Alzheimer's Daughter

The Story

Alzheimer’s Daughter introduces the reader to my healthy parents, Ed and Ibby, years before their diagnosis, then recounts painful details as our roles reversed and I became my parents’ parent.


Their disease started as translucent, confused thoughts and ended in a locked memory care unit after a near decade of descent into the opaque world of Alzheimer's.

I began writing Alzheimer’s Daughter one week after my mother's death––when I was stunned, realizing Dad had no memory of her or their 66-year marriage.

I write to pay tribute to the undying spirit at Ed and Ibby's core, and with the hope that the story of their parallel decline might be helpful to others.

Thursday, May 28, 2015

Hope

We take pictures of everything. Sometimes I wonder if we miss the joy of a moment because we're grabbing our phones to take a picture and save a memory.

Don't misunderstand. I love my pictures. I collect them, organize them, run them as screen savers and remember with a giggle or a tear special moments.

But, even a decade ago this technology didn't exist. Prior to that time, we planned for a picture, had actual film developed, hoped for the best, and found out maybe a week later if we had taken a good shot. 

This picture was taken of my mother in 1943. It was planned. Maybe it was taken by a photographer. 

Googling took me to the pages of a 1943 Montgomery Wards Catalog showing the cost of average cameras at that time between $40 and $100 with flash attachment and bulbs. That was a huge amount of money after the Great Depression. I doubt Mom's family, small dairy farmers, could have afforded a luxury item like a camera. 

But this event, Mom sitting by her hope chest, with her bridal collection neatly folded within, warranted a picture. She was full of hope for the future and full of love for my dad. That hope never left either of them throughout their  66-year marriage.

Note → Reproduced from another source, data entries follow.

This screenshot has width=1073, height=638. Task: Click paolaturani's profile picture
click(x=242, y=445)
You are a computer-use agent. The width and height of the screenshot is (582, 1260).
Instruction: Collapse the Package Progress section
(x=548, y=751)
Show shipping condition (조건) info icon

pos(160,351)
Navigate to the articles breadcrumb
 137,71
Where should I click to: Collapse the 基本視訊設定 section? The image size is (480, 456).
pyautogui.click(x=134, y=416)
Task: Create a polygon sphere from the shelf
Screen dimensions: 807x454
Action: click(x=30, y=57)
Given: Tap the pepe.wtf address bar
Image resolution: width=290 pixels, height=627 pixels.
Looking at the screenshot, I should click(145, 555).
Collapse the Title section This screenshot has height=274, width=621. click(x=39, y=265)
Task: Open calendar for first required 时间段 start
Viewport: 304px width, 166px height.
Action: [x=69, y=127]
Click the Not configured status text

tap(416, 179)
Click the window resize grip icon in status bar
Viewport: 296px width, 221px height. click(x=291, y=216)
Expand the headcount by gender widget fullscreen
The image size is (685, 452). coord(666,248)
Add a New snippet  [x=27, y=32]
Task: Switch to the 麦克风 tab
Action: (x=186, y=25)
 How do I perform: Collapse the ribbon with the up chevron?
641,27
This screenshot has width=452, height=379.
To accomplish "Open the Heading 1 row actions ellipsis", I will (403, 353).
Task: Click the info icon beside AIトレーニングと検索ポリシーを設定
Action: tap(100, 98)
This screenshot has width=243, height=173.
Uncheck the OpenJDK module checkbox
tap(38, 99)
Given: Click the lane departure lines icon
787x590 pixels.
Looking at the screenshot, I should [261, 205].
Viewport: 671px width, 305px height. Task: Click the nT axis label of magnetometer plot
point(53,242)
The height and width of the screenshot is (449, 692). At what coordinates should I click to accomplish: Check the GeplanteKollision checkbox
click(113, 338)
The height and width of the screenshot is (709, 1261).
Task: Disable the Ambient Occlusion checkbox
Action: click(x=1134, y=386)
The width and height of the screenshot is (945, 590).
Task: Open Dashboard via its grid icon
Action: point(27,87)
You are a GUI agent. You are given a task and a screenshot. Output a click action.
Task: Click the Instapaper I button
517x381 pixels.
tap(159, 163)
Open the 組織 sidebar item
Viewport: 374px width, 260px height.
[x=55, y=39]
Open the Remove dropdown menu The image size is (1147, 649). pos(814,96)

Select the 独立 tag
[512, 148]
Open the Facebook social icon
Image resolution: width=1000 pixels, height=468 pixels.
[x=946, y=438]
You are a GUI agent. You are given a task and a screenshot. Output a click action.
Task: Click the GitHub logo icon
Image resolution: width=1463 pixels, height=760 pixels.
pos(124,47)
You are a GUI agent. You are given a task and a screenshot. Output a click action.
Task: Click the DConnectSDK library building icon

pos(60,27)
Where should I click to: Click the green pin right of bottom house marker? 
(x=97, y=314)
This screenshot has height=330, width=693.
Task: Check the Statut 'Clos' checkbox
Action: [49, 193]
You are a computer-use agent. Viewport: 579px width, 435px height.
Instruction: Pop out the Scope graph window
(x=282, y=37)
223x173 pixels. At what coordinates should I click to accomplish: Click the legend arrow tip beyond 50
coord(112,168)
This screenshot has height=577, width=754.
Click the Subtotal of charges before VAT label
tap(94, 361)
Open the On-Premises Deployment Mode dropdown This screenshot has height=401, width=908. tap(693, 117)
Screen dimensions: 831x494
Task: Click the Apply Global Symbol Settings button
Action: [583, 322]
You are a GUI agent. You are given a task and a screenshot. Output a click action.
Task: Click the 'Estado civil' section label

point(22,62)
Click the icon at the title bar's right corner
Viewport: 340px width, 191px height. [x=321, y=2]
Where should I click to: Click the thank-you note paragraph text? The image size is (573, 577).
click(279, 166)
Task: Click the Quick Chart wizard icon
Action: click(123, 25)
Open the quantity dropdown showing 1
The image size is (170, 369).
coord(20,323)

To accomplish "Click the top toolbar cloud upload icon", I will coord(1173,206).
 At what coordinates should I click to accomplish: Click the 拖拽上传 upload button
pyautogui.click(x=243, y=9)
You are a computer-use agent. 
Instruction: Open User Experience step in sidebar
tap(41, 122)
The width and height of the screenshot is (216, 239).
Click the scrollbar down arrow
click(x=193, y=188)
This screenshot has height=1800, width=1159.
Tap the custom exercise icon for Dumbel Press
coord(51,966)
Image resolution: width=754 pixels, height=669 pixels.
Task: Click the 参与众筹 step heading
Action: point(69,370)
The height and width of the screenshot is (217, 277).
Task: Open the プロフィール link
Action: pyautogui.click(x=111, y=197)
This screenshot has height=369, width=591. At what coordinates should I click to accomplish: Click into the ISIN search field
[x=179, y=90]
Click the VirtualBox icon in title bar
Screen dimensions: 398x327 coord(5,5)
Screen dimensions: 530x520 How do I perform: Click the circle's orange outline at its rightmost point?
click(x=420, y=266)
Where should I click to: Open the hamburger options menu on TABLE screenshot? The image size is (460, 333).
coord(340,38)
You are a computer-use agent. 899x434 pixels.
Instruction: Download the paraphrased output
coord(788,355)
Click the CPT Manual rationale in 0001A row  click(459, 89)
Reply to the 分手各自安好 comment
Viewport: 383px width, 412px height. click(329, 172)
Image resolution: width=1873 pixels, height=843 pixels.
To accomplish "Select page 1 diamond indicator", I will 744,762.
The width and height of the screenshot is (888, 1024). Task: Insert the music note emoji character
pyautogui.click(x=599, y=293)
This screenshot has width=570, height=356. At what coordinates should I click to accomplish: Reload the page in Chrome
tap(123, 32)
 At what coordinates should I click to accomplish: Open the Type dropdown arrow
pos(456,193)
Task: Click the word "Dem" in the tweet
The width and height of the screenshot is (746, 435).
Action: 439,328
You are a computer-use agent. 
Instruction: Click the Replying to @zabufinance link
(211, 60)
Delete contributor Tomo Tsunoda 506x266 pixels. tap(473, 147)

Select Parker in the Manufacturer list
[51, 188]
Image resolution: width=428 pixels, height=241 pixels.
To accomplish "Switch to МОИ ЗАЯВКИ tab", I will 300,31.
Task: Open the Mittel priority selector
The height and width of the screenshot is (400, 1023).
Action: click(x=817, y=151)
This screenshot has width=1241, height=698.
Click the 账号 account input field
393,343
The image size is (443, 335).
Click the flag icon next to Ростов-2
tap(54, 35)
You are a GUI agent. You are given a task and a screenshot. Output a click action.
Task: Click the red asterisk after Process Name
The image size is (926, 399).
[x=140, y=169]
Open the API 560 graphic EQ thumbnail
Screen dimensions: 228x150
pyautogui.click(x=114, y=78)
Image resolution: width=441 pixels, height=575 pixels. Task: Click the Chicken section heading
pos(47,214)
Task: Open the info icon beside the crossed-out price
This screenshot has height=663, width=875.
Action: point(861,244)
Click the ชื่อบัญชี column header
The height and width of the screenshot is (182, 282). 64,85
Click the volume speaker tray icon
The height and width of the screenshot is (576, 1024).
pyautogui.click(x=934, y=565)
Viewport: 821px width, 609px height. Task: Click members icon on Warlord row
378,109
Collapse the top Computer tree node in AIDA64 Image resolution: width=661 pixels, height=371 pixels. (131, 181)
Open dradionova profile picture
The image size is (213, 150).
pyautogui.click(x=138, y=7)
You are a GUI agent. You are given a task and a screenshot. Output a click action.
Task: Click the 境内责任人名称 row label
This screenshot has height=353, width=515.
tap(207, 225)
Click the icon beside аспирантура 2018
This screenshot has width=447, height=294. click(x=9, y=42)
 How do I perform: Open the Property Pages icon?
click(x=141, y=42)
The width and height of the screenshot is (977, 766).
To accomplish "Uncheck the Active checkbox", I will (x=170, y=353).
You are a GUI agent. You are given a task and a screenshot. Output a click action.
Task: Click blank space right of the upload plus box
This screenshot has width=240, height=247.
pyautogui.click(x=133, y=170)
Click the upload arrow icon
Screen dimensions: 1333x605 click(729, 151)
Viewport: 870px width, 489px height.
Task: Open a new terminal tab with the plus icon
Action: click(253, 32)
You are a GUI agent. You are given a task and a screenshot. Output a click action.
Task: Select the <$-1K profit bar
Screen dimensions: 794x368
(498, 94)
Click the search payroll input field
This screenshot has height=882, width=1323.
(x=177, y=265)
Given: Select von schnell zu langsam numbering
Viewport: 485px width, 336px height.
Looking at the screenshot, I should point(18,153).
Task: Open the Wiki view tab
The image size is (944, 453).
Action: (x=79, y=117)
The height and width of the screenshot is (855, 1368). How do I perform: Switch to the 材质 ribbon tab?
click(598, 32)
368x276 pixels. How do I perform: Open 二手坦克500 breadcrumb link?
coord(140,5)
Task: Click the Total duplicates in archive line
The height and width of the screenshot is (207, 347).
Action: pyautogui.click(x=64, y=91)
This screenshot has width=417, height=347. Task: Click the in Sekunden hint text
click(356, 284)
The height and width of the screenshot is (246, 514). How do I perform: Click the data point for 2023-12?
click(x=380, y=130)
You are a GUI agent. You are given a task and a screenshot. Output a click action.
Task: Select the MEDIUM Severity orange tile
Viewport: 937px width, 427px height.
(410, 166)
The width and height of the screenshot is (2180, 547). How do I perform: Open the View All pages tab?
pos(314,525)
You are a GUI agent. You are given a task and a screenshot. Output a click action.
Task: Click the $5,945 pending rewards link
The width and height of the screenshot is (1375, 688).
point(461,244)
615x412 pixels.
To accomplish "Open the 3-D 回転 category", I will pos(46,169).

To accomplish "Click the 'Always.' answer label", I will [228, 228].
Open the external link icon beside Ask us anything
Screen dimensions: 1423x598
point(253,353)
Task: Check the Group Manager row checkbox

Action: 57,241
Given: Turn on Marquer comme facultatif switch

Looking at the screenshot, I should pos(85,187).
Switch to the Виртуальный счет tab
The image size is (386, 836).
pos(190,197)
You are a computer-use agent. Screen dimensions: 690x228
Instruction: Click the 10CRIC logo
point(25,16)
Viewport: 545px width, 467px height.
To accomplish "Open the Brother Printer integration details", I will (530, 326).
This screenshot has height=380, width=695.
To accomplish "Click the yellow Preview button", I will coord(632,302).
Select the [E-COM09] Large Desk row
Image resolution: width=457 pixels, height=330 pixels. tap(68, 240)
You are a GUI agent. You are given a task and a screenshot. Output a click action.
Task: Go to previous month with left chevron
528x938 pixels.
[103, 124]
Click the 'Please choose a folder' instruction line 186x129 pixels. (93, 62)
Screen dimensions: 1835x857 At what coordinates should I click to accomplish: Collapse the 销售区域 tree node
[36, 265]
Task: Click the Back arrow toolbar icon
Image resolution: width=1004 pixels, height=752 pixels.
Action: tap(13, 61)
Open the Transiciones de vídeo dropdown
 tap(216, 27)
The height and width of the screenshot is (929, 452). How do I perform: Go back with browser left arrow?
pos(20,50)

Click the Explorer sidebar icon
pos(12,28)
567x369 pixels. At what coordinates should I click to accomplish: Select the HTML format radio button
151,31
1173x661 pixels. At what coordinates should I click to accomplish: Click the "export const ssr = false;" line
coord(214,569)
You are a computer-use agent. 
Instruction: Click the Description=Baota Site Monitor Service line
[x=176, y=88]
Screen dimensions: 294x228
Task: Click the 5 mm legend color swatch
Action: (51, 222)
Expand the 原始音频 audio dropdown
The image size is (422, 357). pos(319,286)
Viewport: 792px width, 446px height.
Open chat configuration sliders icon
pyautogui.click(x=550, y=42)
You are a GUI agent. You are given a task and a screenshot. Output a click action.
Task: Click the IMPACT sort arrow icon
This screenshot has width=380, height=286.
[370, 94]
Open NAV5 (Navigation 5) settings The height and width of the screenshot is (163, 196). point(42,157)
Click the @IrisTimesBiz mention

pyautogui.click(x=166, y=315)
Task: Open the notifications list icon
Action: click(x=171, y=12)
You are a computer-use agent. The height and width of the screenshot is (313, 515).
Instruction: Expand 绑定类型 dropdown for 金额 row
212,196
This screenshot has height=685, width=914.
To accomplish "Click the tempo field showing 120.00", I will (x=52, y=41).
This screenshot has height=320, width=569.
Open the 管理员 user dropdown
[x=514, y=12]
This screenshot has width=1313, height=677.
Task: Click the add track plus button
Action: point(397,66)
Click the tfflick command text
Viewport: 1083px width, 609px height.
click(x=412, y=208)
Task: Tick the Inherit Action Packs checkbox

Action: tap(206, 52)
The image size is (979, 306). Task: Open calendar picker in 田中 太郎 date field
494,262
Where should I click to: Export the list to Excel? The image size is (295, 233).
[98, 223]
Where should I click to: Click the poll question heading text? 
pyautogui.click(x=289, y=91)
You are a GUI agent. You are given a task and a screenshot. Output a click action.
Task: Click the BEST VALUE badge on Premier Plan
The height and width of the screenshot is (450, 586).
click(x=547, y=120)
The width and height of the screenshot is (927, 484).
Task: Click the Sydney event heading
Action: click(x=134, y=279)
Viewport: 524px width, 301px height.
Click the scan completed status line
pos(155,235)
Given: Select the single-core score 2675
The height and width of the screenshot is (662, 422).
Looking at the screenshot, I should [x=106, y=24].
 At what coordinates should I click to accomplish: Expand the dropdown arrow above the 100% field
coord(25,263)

They took a chance on a WWII romance and had the dedication to make it last. 


November 11, 1941

Dear Ed,

            I don’t know why––but it seems so much easier to tell you in writing how much you mean to me.  You know there isn’t anything I wouldn’t do for you.  In these uncertain times everyone needs someone to live for, to dream about––without this we’re lost.
            Ed, I love you with all my heart.  I’d consider it an honor if you’d allow me to wait for you until the war is over.
           Why couldn’t I have realized, and told you about my feelings in person, before you left for the Army?  I am so very sure now.

Lovingly,

Ibby

1 comment:

Anonymous said...

I have this original photo in Grandma's hope chest upstairs:). I was looking at it just the other night after reading Alzheimer's Daughter.